Metabolomics is the study of small molecules of both endogenous and exogenous origin, such as metabolic substrates and their products, lipids, small peptides, vitamins and other protein cofactors generated by metabolism, which are downstream from genes. This approach has received more attention in recent years as an ideal methodology to unravel signals closer to the culmination of the disease process. The compounds identified through metabolomic profiling represent a range of intermediate metabolic pathways that may serve as biomarkers of exposure, susceptibility, or disease. In short, it is a valuable approach for deciphering metabolic outcomes with a phenotypic change.

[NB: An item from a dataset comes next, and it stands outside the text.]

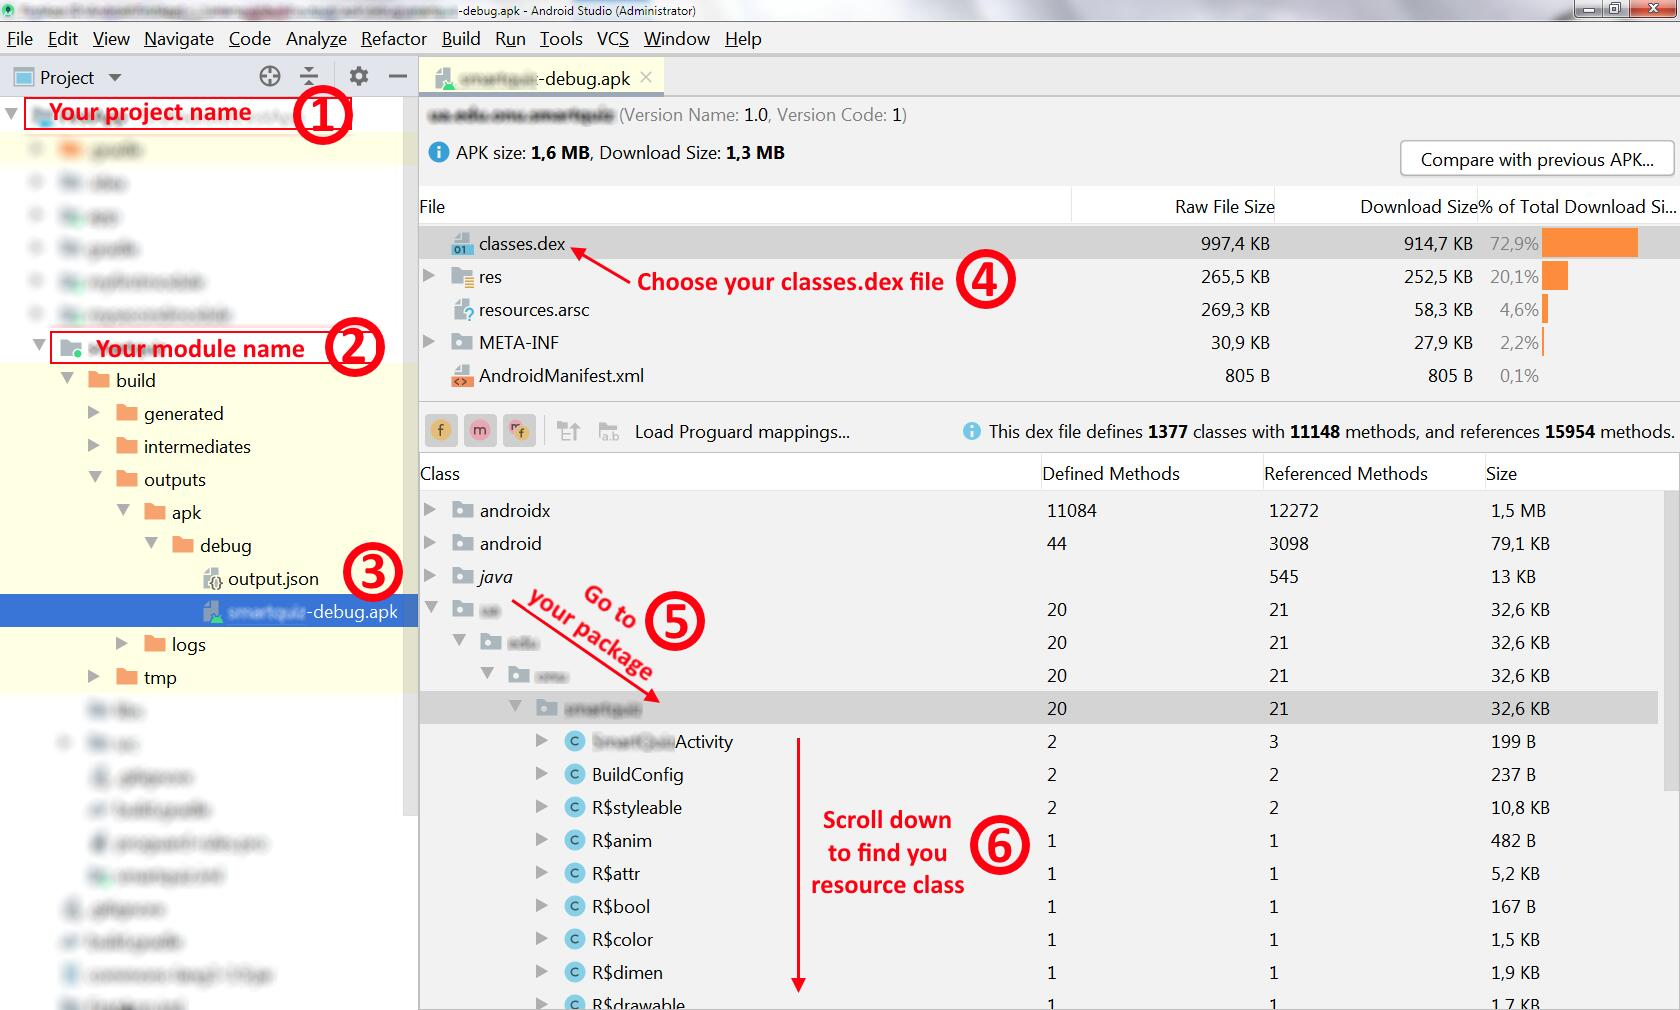1680x1010 pixels.
Task: Toggle show fields filter in dex viewer
Action: tap(441, 431)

Until recently, metabolomics and other post-genomic platforms, such as proteomics and transcriptomics, have not been suitable for large-scale, high-throughput epidemiologic applications. Studies that employed metabolomics technologies have focused on toxicological, physiological, and disease responses in animal models and small-scale human studies. This has been due mainly to the limited capacity of the analytical platforms for sample throughput and the processing requirements for the enormous amounts of data created.
Improved sample preparation, robotic sample-delivery systems, automated data processing, and use of multivariate statistical and chemometric methods, with associated reductions in cost, are now allowing researchers to realize the potential for metabolic phenotyping in epidemiology. Investigators have begun to extend these studies to larger-scale population studies for biomarker discovery. With these studies comes the challenge of applying metabolomics technologies in a manner that generates meaningful results. Epidemiologists must strive to comprehensively understand the principles of metabolomics to determine when it is appropriate to use biomarkers identified using this technology, which includes the ability to determine when biomarkers have been validated sufficiently.